But since you are using winscp to initiate the putty connection, winscp has the credentials used in its configs, and it is just passing to putty by api or commandline.
You are using ssh passwords instead of keys.  The .ssh folder may not exist yet, so you have to create it first.  Default sshd_config files in most linux sshd installs allow for both passwords and keys.  Someone generally has to block keys if they want to prevent passphrase access.  That doesn't mean you can't use passphrases.  You just have to set it up yourself first.

Author

Commented:
>> The .ssh folder may not exist yet, so you have to create it first.
Why do I need to create it when there is no problem.  I can clone source code from gitlab.
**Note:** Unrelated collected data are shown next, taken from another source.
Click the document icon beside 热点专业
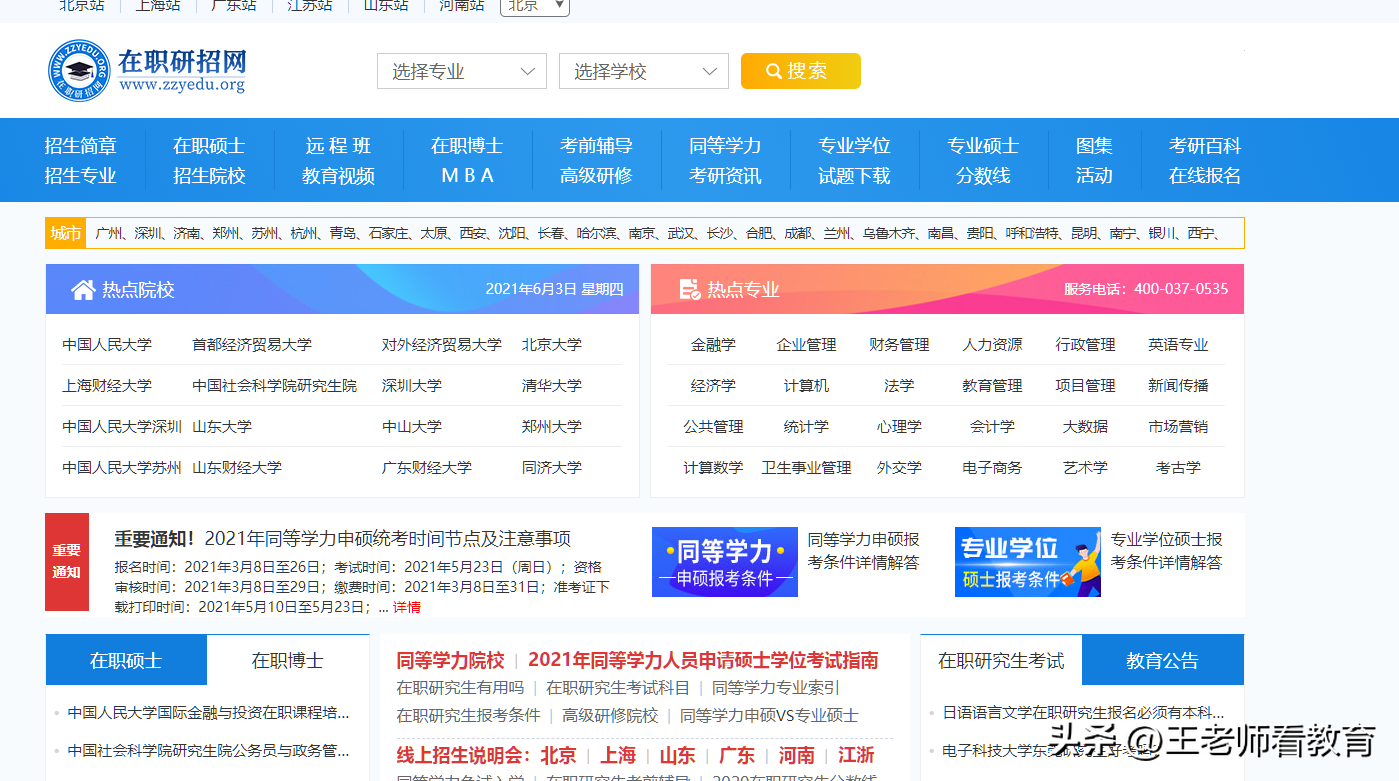 (689, 290)
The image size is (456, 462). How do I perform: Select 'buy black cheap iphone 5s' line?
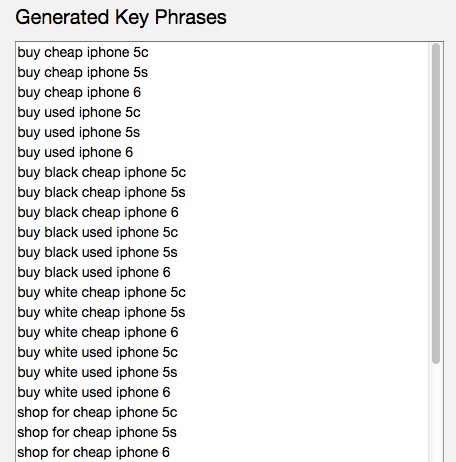coord(101,193)
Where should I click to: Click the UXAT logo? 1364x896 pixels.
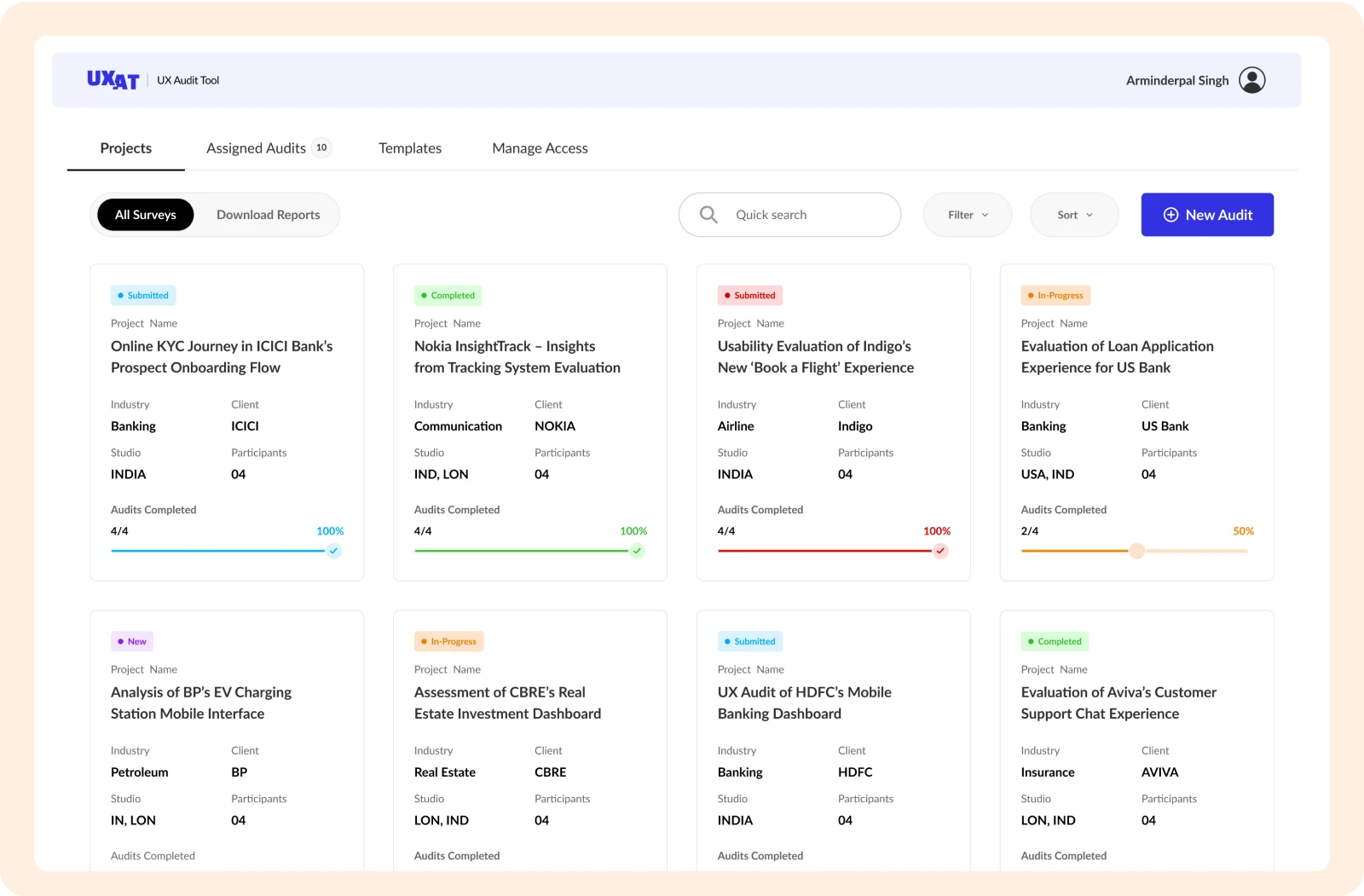tap(113, 80)
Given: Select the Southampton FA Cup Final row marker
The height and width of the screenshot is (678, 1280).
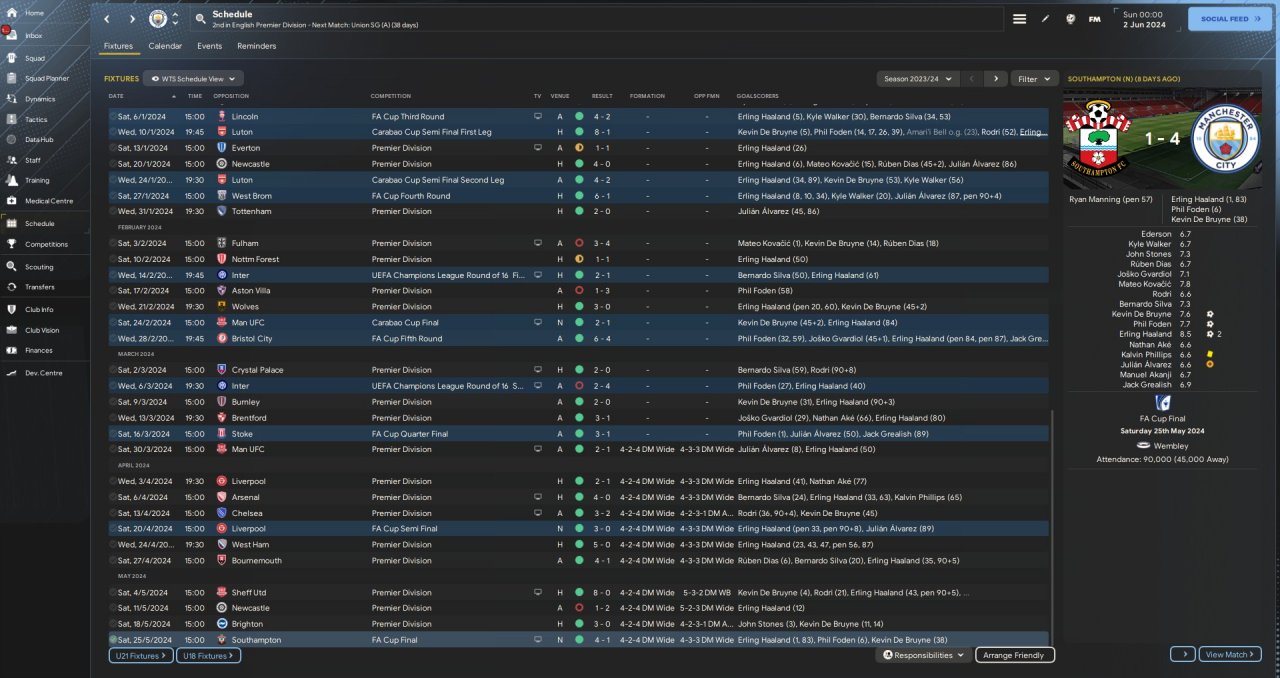Looking at the screenshot, I should (x=113, y=640).
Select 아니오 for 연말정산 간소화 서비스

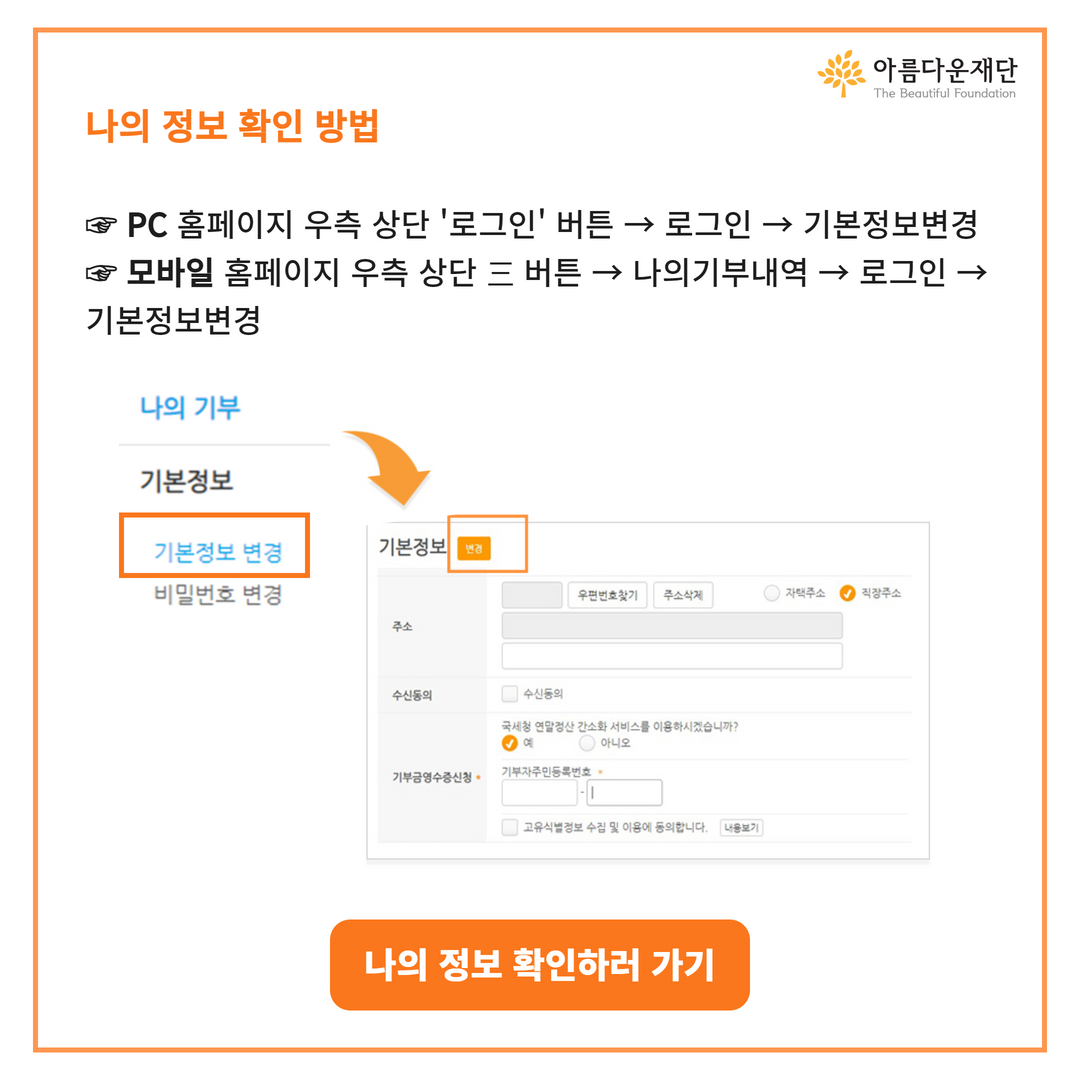click(x=587, y=743)
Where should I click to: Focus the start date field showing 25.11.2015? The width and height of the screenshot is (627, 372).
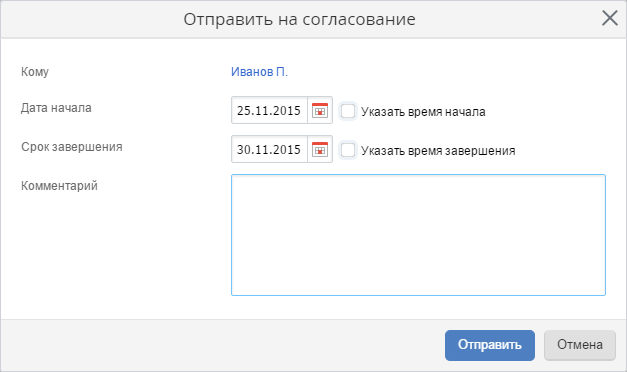[x=269, y=110]
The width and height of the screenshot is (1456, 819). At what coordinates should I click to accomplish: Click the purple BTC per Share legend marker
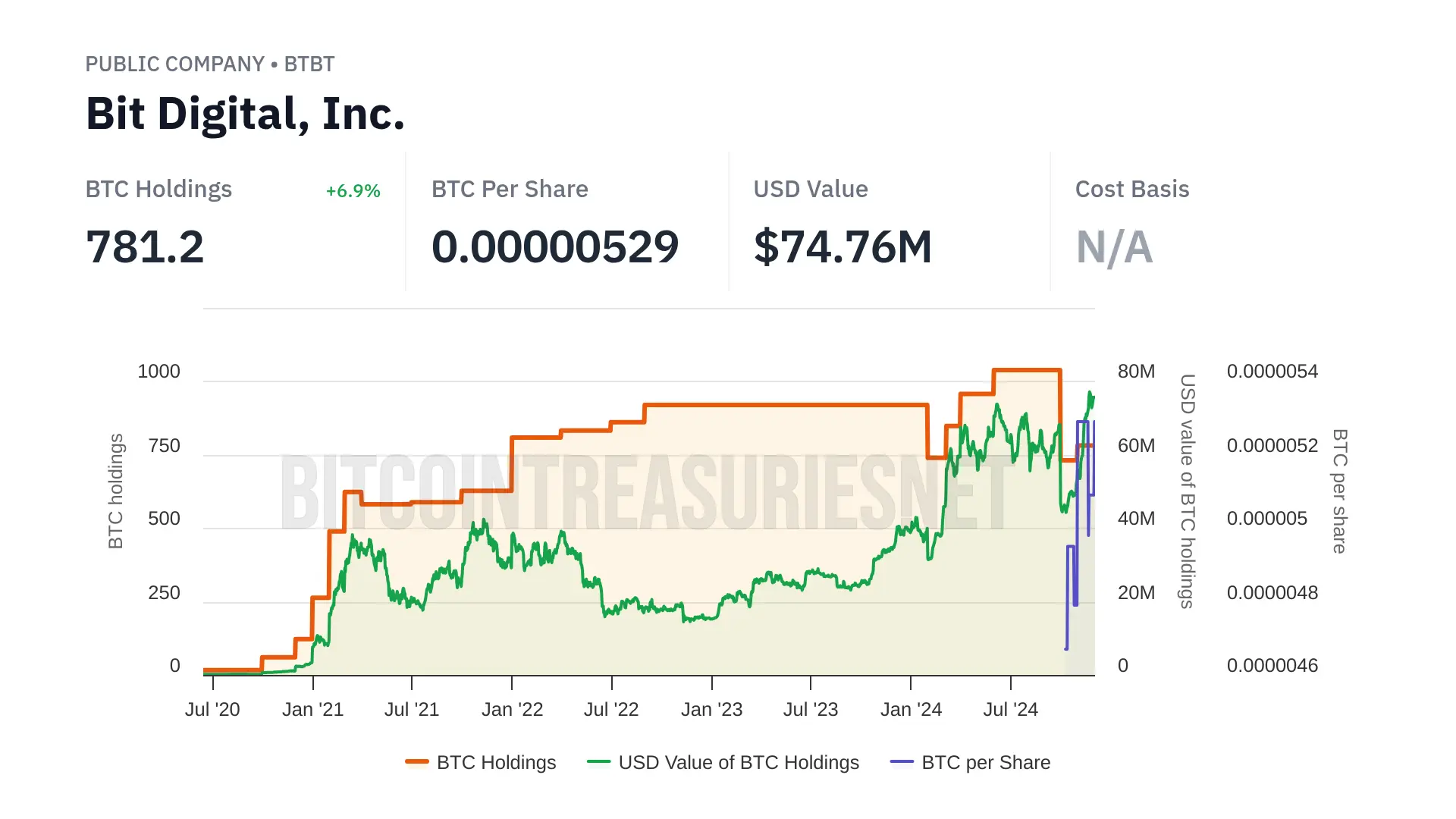(x=902, y=762)
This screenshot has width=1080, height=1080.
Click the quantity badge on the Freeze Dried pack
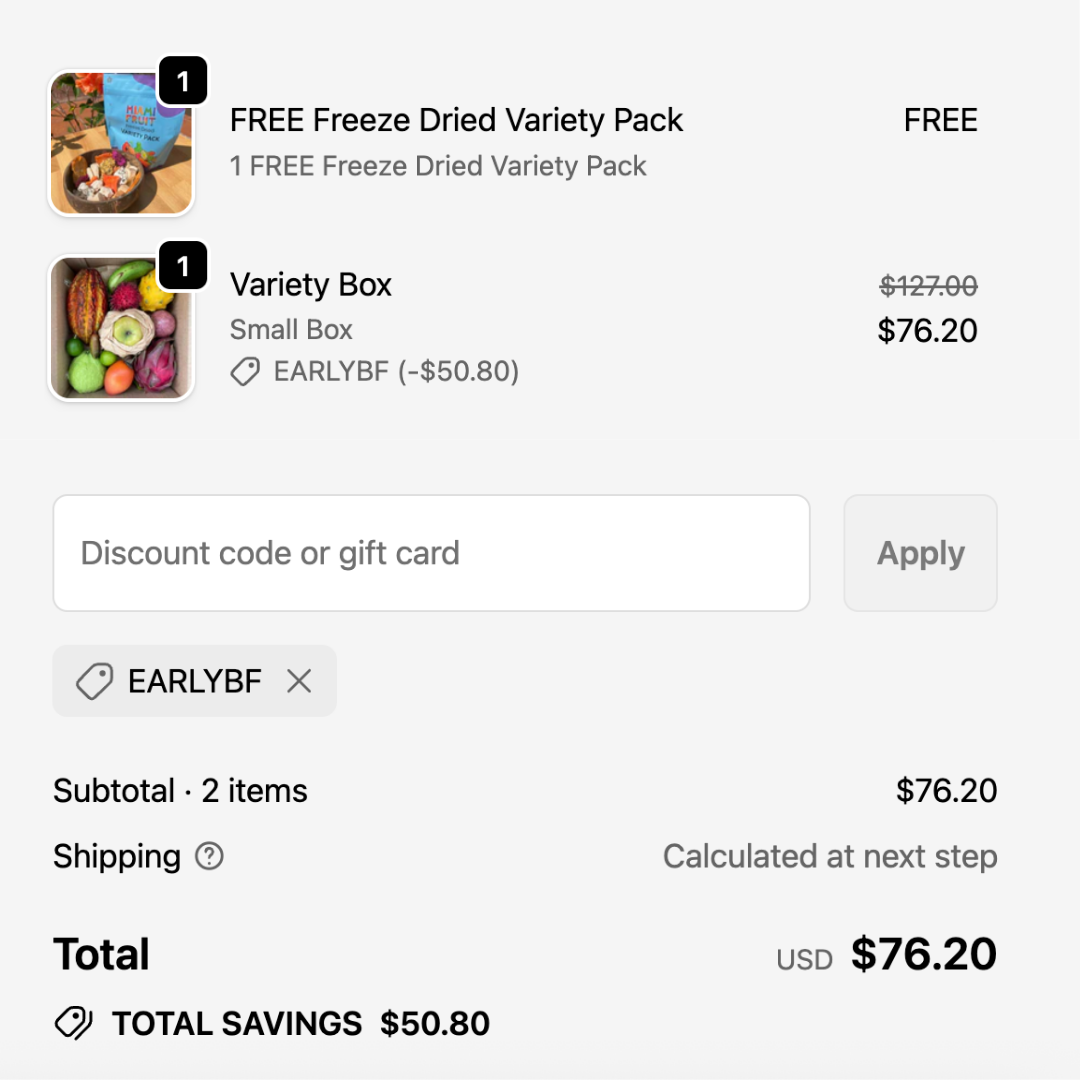click(183, 82)
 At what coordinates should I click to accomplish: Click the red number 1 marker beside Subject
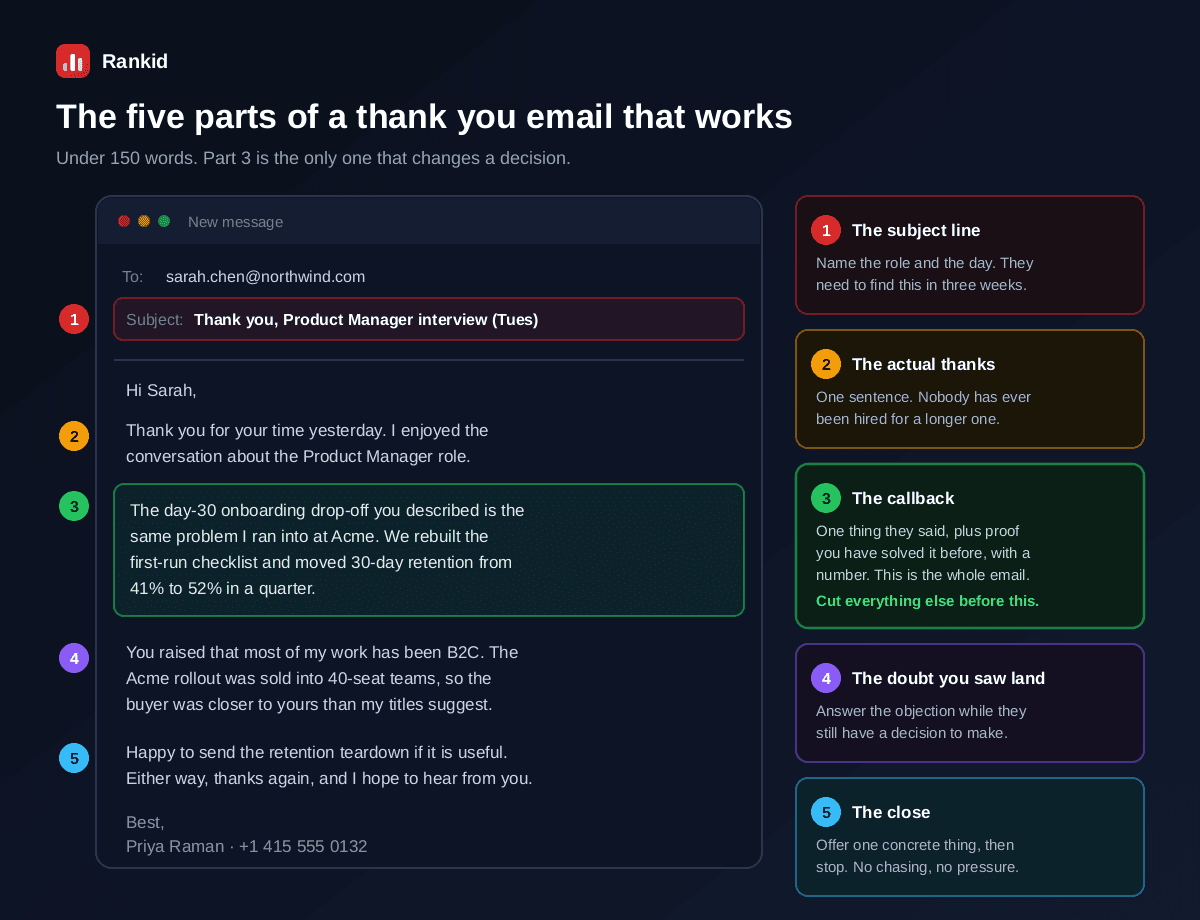(x=74, y=319)
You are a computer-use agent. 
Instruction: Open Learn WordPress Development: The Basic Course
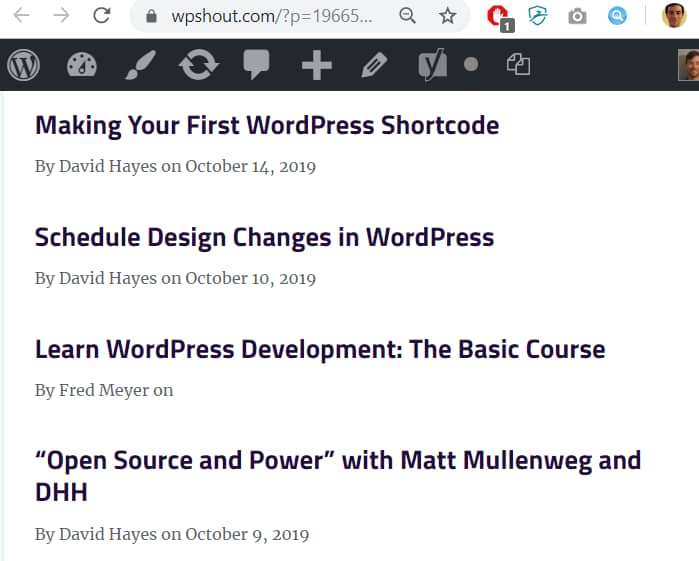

>> You just have to set it up yourself first.
Why do I need to setup anything when there is no problem.  I can clone source code from gitlab.
Git is not using ssh.  It uses its own protocol.  There is no overlap to ssh.
Distinguished Expert 2019

Commented:
different tools have their own protocols.
You entry into the system is by ssh, from the system access to other resources is independent of how you got on the system.

Author

Commented:
@serialband
I don't have enough knowledge to understand your comments.
Distinguished Expert 2019
Commented:
See the following.

https://git-scm.com/book/en/v2/Git-on-the-Server-The-Protocols
There are variations of implementation and use.

Ssh keys in hone directory are only needed for public key logins on remote side.

your question is open to interpretation and has multiple possible answers .

Author

Commented:
Thank you for great responses and providing link to great git book.